▸ Exercise instructions
Look through the entries. Copy each line that has the word "Switch".

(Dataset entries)
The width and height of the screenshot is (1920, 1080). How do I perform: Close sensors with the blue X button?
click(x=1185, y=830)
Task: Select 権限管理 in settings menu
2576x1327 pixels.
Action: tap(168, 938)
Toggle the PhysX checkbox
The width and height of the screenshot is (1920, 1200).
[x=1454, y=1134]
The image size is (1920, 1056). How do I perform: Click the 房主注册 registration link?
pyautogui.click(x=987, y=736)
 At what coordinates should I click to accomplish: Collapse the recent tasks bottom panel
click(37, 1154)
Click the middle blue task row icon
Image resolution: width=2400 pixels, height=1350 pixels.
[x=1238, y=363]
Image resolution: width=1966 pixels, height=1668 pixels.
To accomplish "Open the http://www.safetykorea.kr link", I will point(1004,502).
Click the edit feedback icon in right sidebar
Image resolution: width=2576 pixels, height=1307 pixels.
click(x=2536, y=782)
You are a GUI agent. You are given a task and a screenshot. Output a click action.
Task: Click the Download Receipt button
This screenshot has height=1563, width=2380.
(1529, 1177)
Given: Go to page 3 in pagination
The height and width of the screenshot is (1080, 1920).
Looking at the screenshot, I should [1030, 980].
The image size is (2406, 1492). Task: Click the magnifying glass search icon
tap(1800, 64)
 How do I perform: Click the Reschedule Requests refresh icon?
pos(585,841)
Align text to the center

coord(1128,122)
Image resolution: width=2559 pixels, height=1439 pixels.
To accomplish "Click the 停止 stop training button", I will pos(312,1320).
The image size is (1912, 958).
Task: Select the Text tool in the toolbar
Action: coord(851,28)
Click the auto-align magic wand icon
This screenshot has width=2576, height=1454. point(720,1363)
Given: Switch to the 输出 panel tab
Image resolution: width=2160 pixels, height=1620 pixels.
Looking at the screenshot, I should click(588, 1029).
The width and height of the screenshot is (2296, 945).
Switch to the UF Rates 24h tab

▸ Exercise solution
Given: Switch to the 输出 panel tab
Switch to the UF Rates 24h tab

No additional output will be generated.